_Task directions_
Lines from the one containing "Given: Open George M Johnson's profile name" to the end of the records, both ends included and exactly as written, are the whole answer, and no pictures go in it.

──────── Task inputs

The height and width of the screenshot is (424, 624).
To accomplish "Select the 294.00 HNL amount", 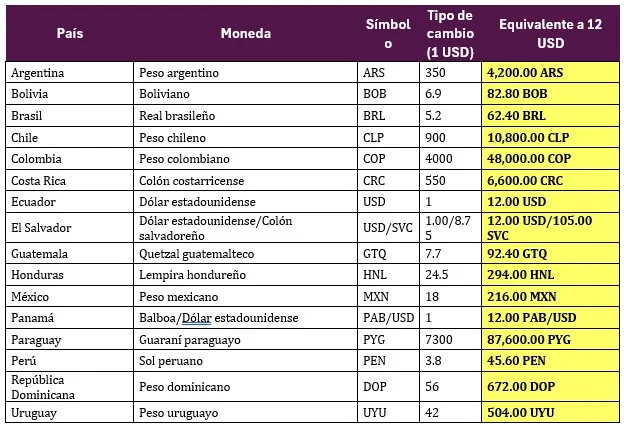I will click(522, 275).
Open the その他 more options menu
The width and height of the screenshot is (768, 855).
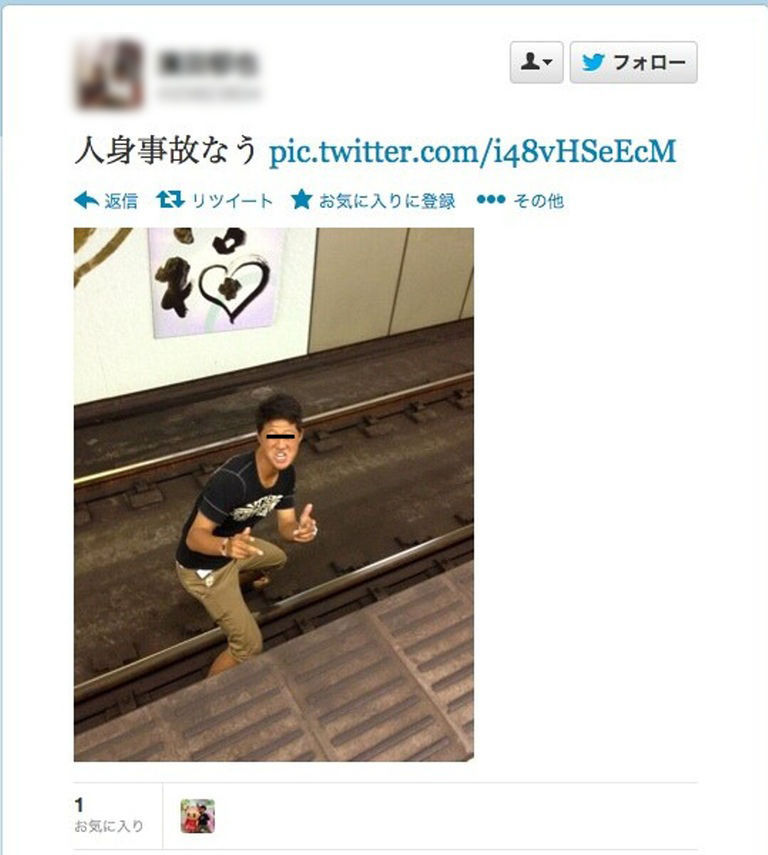click(538, 201)
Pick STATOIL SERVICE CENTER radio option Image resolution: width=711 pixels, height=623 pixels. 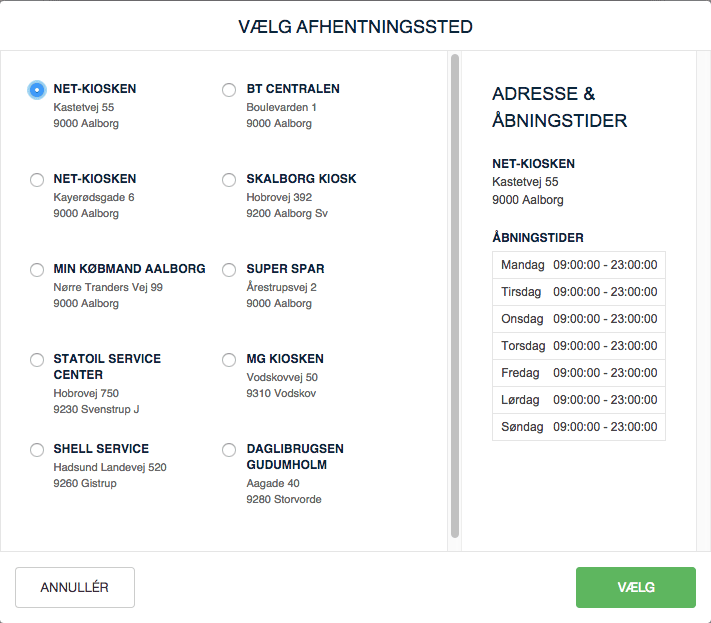(37, 360)
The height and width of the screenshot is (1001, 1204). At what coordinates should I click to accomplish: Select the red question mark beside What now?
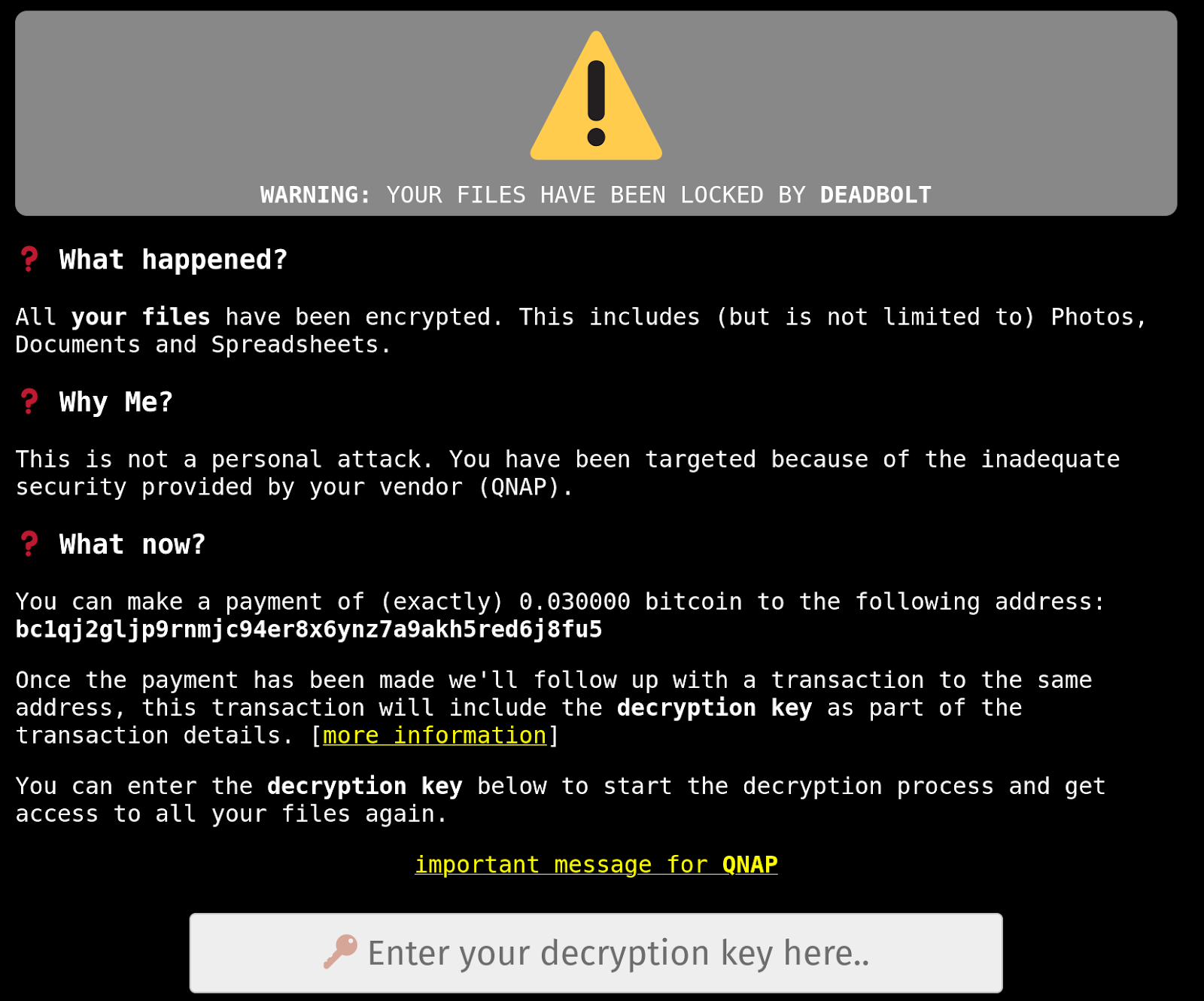click(29, 544)
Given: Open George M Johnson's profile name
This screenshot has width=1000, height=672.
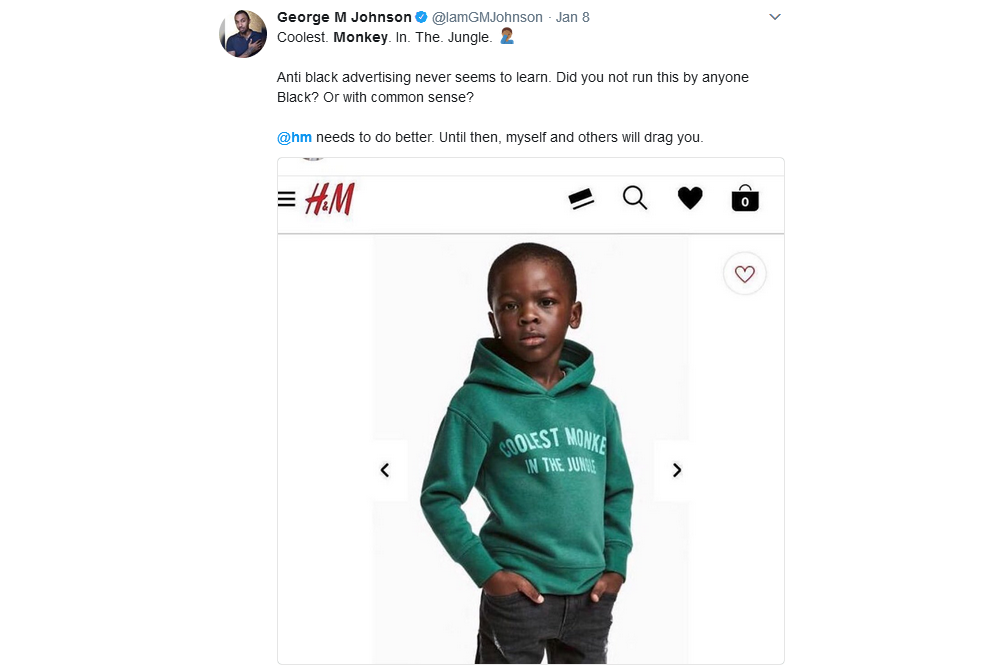Looking at the screenshot, I should pyautogui.click(x=344, y=17).
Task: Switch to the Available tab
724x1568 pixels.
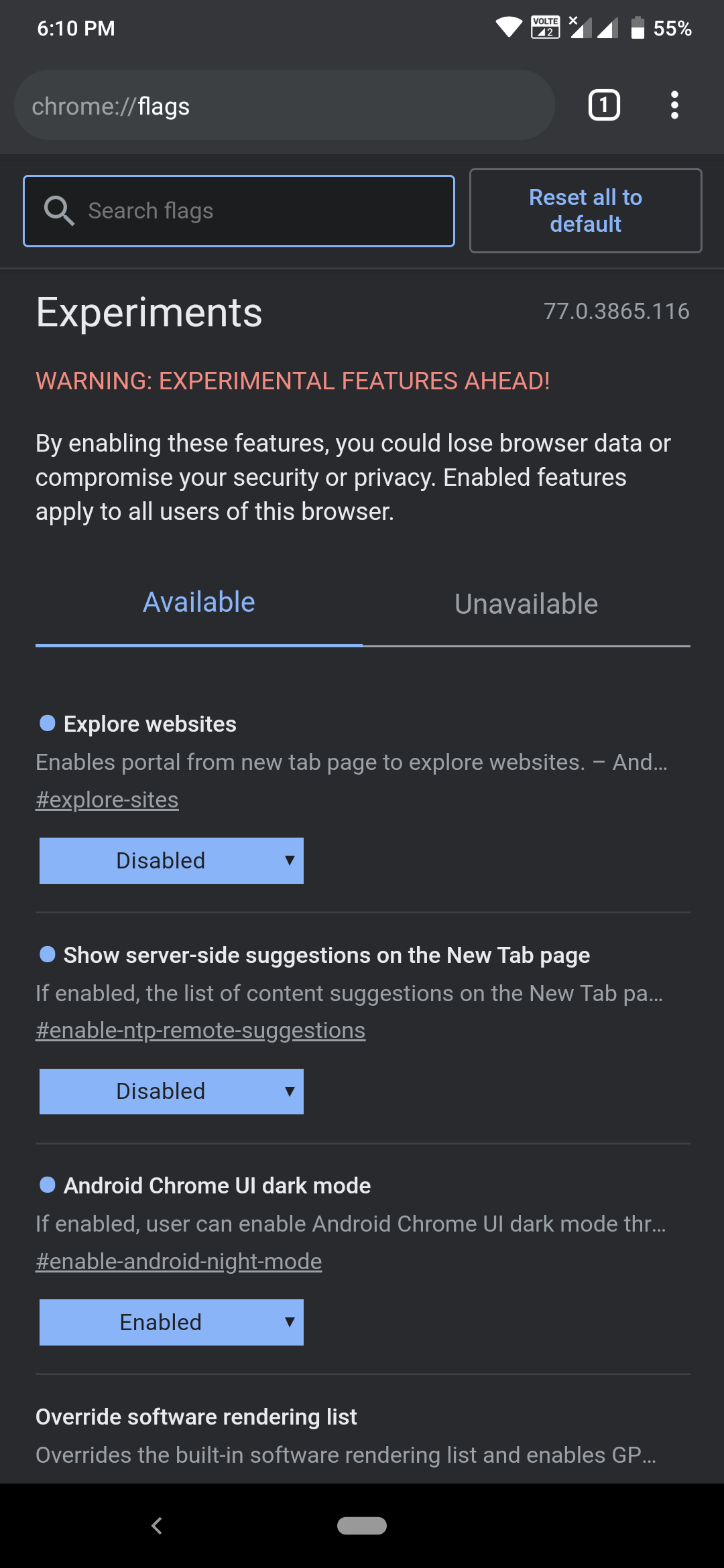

────────────────

_Reply_
Given: Open George M Johnson's profile name
This screenshot has width=1000, height=672.
Looking at the screenshot, I should pyautogui.click(x=344, y=17).
Task: Switch to the Available tab
724x1568 pixels.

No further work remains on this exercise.